Ansel said:
I was actually thinking about every width *except* 8-bits when I posted.
I chose 8-bits to simplify the examples. But, what's special about 8-bits
that they ought to be allowed a conventional unsigned range; perhaps it's
easier to think of examples where things would stop working..?
That would be the scene with *your* 8-bit int type, yes. And I wasn't
"suggesting", I was wondering.
OK, choosing a 16-bit type, you were wondering whether the unsigned range
ought to be 0 to 32768 instead of 0 to 65535.
I think it would be simpler to restrict it to 0 to 32767, ie just the
positive values of a signed int type. (That means you can't
represent -(-32768), but you can't do that as a signed value anyway.) Then
you just have to mask the top bit in every operation.
But then, that would be little different from not having unsigned at all,
and and only using the top half of each signed int range.

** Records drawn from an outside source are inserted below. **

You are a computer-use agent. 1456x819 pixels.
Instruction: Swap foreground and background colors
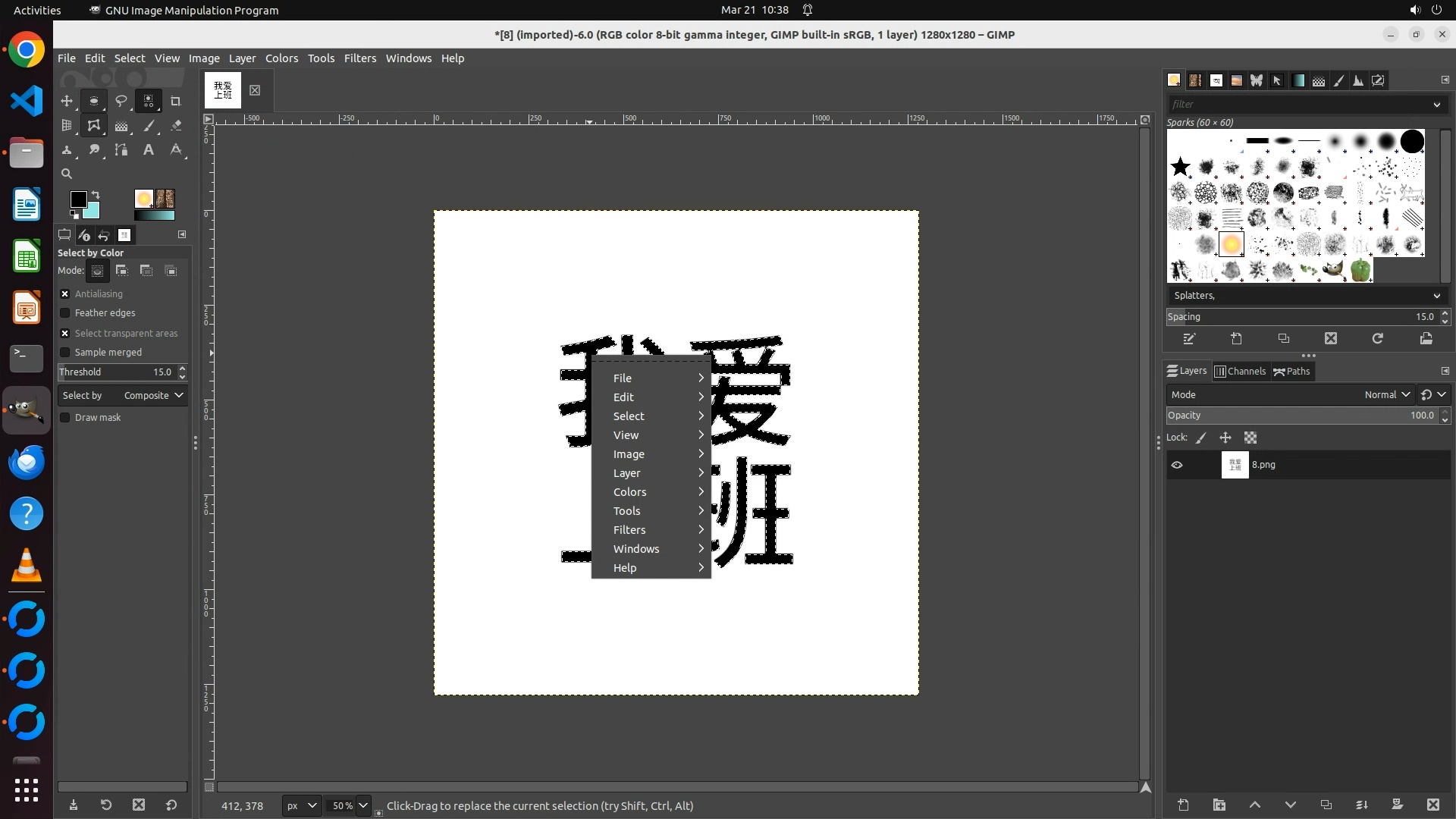(x=96, y=195)
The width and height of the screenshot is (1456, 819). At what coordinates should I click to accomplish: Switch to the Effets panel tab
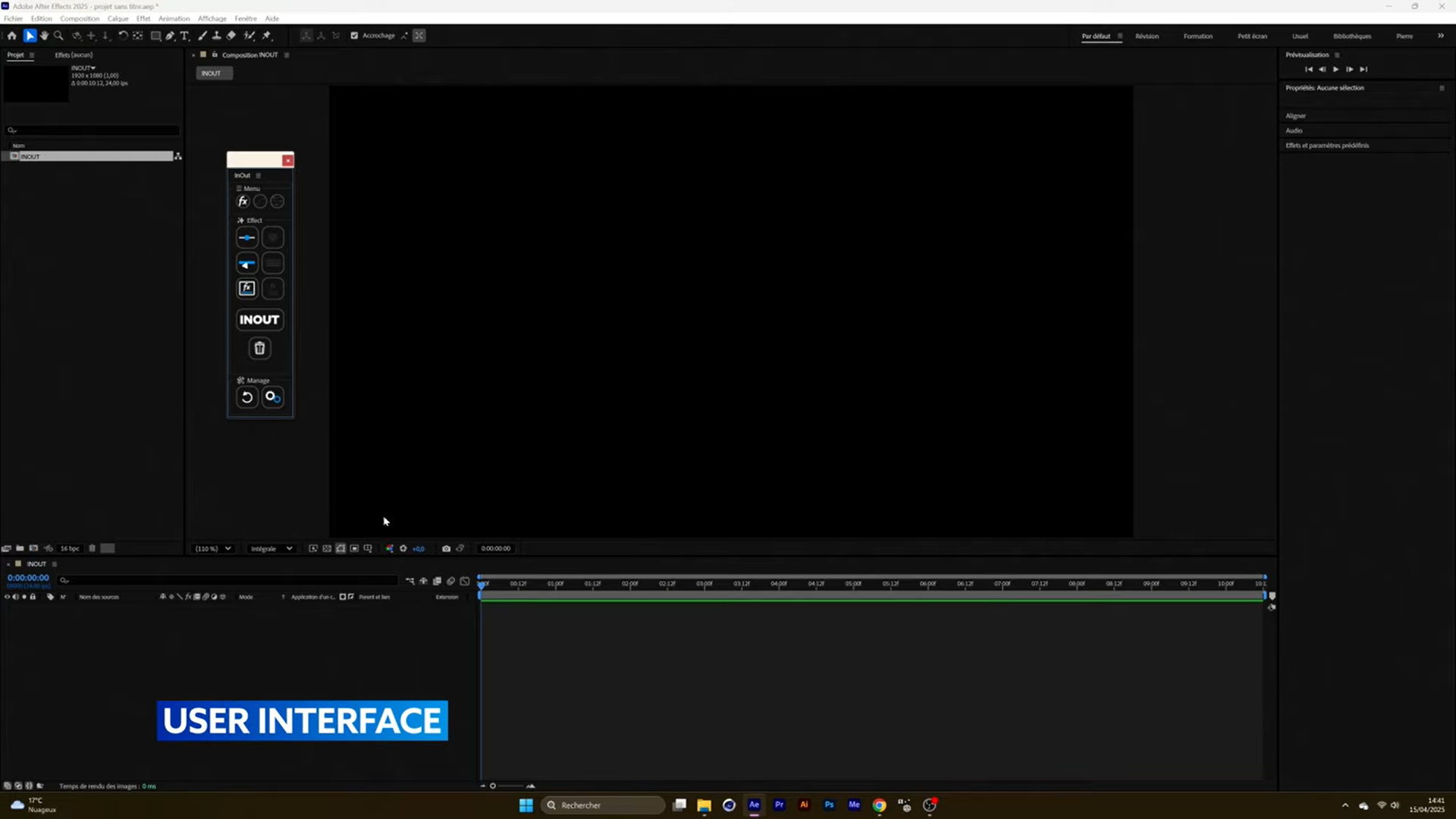(x=74, y=55)
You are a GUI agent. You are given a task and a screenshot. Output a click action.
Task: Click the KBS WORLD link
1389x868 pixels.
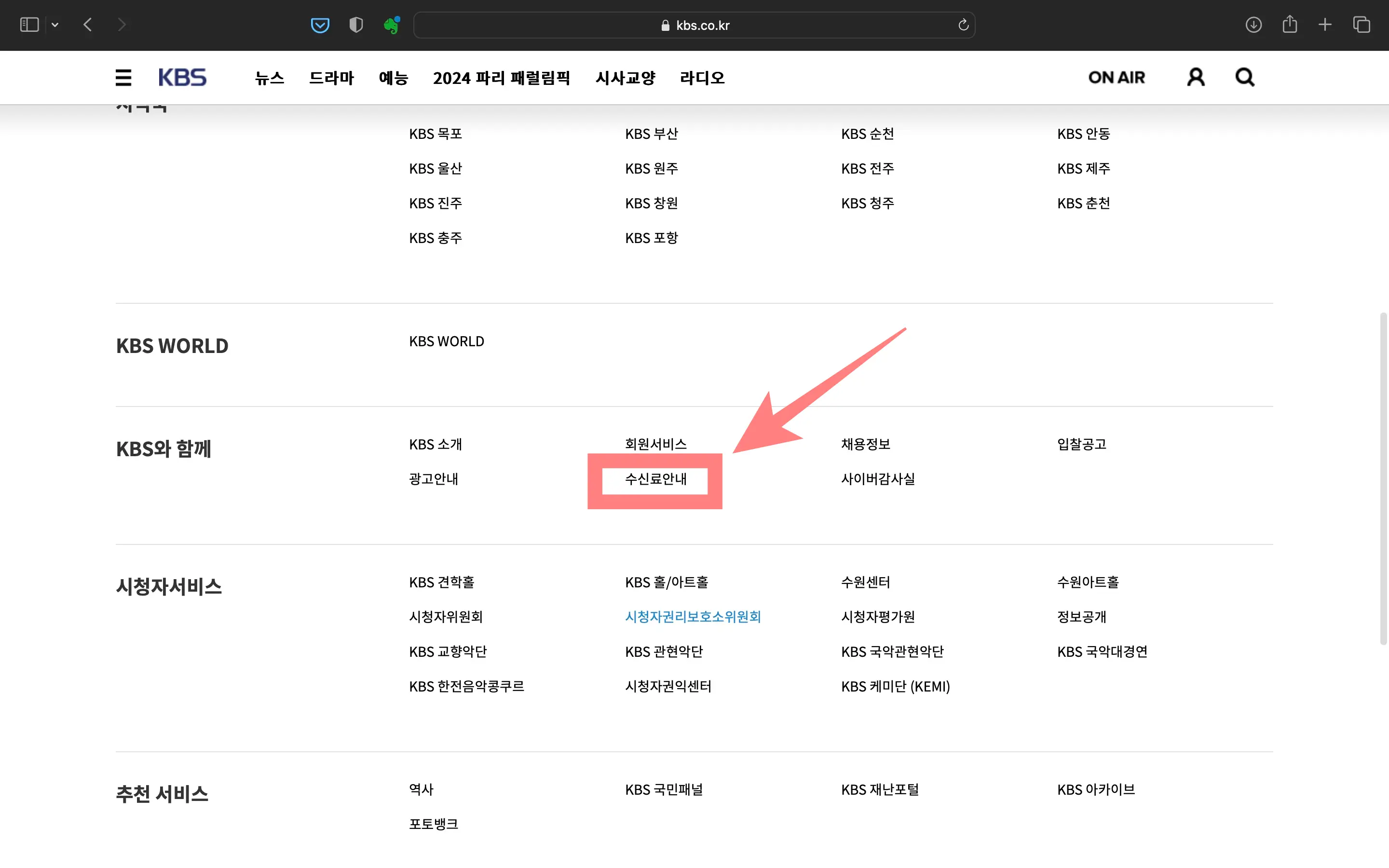446,341
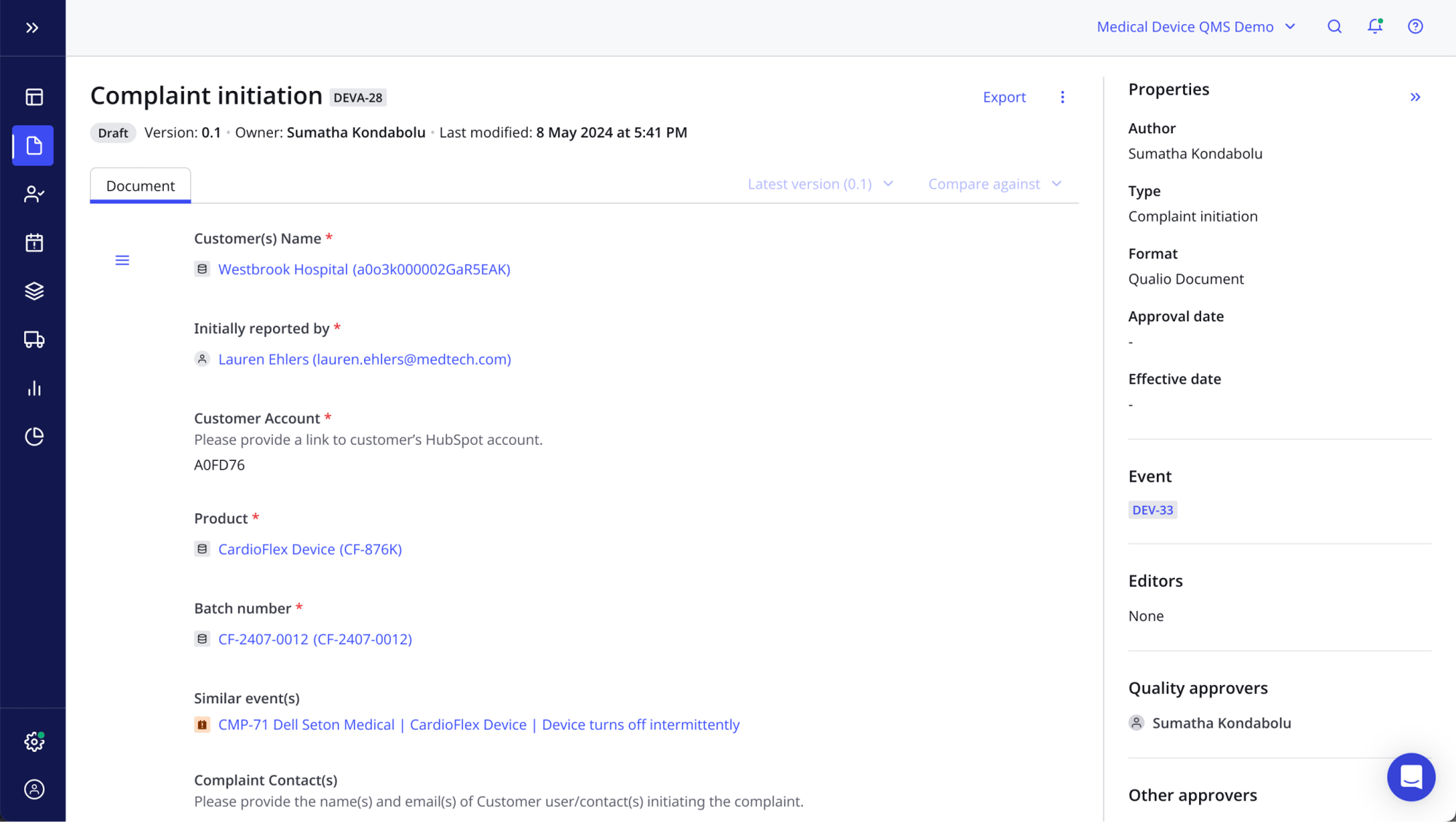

It's quite simple actually.
That depends on the type of integer: saturating or modular or
except-on-overflow. Note that my OP was basically referring to a "ranged",
or "range-restricted", integer.
There is some merit to ranged-integer types, but the range would need to be
enforced (not popular in C) and the type system becomes massively more
complicated (what's the result of adding a 100..200 type to a 150..250
type?).
Also, a range is usually a subset of the allowed int range; yours would be a
superset! Because the top value will be one more than the normal range of a
signed int.
It *might* work as a range of the full unsigned int type, but that requires
the normal, unconstrained unsigned type to be still available.
Otherwise there are just two many problems, if any arbitrary value of 16, 32
or 64 bits you might encounter, can only ever be represented as signed, so
will be negative half the time. You can't even convert -1 to unsigned, and
back again, as C can now; you can't represent -1 as unsigned at all.